Win32 - flock() not FIFO?

hennesse has asked for the wisdom of the Perl Monks concerning the following question:

Hi,

I recently ported an application from Unix to Win32, and I've got one problem left to solve - my diagnostic logfile is now unsorted.

Five different threads all share a common "textbook" logging subroutine...

use Fcntl qw(:flock SEEK_END);

# ---------------------------------------
# sub logmsg
# ---------------------------------------
sub logmsg {
  my $now = time;
  my $msec = int( ( $now - int($now) ) * 1000 );
  my ( $sec, $min, $hour, $mday, $mon, $year, $wday, $yday, $isdst ) =
+ localtime(time);

  sub lock {
    flock( LOG, LOCK_EX );
    # and, in case someone appended
    # while we were waiting...
    seek( LOG, 0, SEEK_END );
  }

  sub unlock {
    flock( LOG, LOCK_UN );
  }

  open LOG, ">> $logFilename";
  lock();
  printf LOG "%02d:%02d:%02d:%03d %s\r\n", $hour, $min, $sec, $msec, @
+_;
  unlock();

  close(LOG);
}
[download]

This worked fine on freeBSD. Even though there are multiple log messages in a single millisecond, the messages were always in perfect order. It made debugging a snap (the 5 processes do a lot of IPC). Now the log looks like this (check the timestamps):

16:57:23:238    progman: sent supervisor - progman,ctrlman,set,wort_pu
+mp,off

16:57:23:240 supervisor: rcvd pidman     - pidman,webman,status,hlt_du
+ty,0

16:57:23:239    progman: sent supervisor - progman,ctrlman,set,boil_he
+ater,off

16:57:23:240    progman: sent supervisor - progman,ctrlman,set,hlt_hea
+ter,off

16:57:23:241    progman: sent supervisor - progman,ctrlman,set,hlt_ssr
+,off

16:57:23:241 supervisor: sent ctrlman    - pidman,webman,status,hlt_du
+ty,0

16:57:23:234    ctrlman: rcvd supervisor - pidman,webman,status,hlt_du
+ty,0

16:57:23:244 supervisor: sent progman    - pidman,webman,status,hlt_du
+ty,0

16:57:23:245 supervisor: sent webman     - pidman,webman,status,hlt_du
+ty,0

16:57:23:250     webman: rcvd supervisor - pidman,webman,status,hlt_du
+ty,0
16:57:23:241    progman: sent supervisor - progman,ctrlman,set,boil_ss
+r,off

16:57:23:246    progman: sent supervisor - progman,webman,status,hlt_d
+uty,0

16:57:23:246    progman: sent supervisor - progman,webman,status,hlt_s
+etpoint,0


16:57:23:246 supervisor: rcvd progman    - progman,webman,status,step,
+startup

16:57:23:249 supervisor: sent webman     - progman,webman,status,step,
+startup

16:57:23:253     webman: rcvd supervisor - progman,webman,status,step,
+startup

16:57:23:250 supervisor: sent ctrlman    - progman,webman,status,step,
+startup

16:57:23:241    ctrlman: rcvd supervisor - progman,webman,status,step,
+startup

16:57:23:247    progman: sent supervisor - progman,webman,status,hlt_m
+ode,pid

16:57:23:251    progman: sent supervisor - progman,webman,status,hlt_p
+ower,100

16:57:23:251    progman: sent supervisor - progman,webman,status,hlt_v
+ary,1
[download]

Nothing is garbled, just out of order.

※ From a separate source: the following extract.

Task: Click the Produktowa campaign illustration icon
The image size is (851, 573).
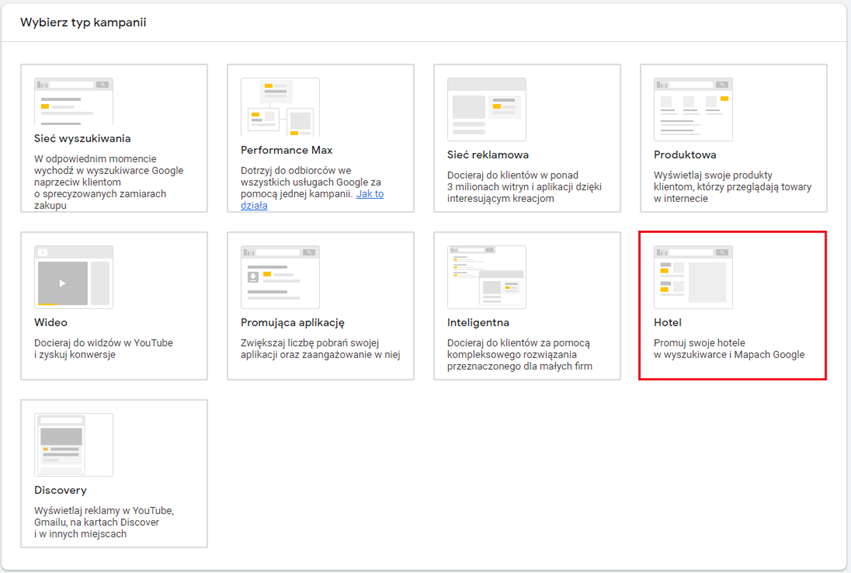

The timestamp is created at the entry to the logging subroutine - before the open() and flock(). It appears that locking is working, BUT - when the lock is released, the thread (or process) that gets the lock next is not FIFO - it's random (phase of the moon?).

Unsorted log file is one thing, but Aye, here's the rub - each thread must wait a random amount of time to acquire the lock. Since this application runs hardware devices like pumps and heating elements, the concept of "random" is not in our vocabulary.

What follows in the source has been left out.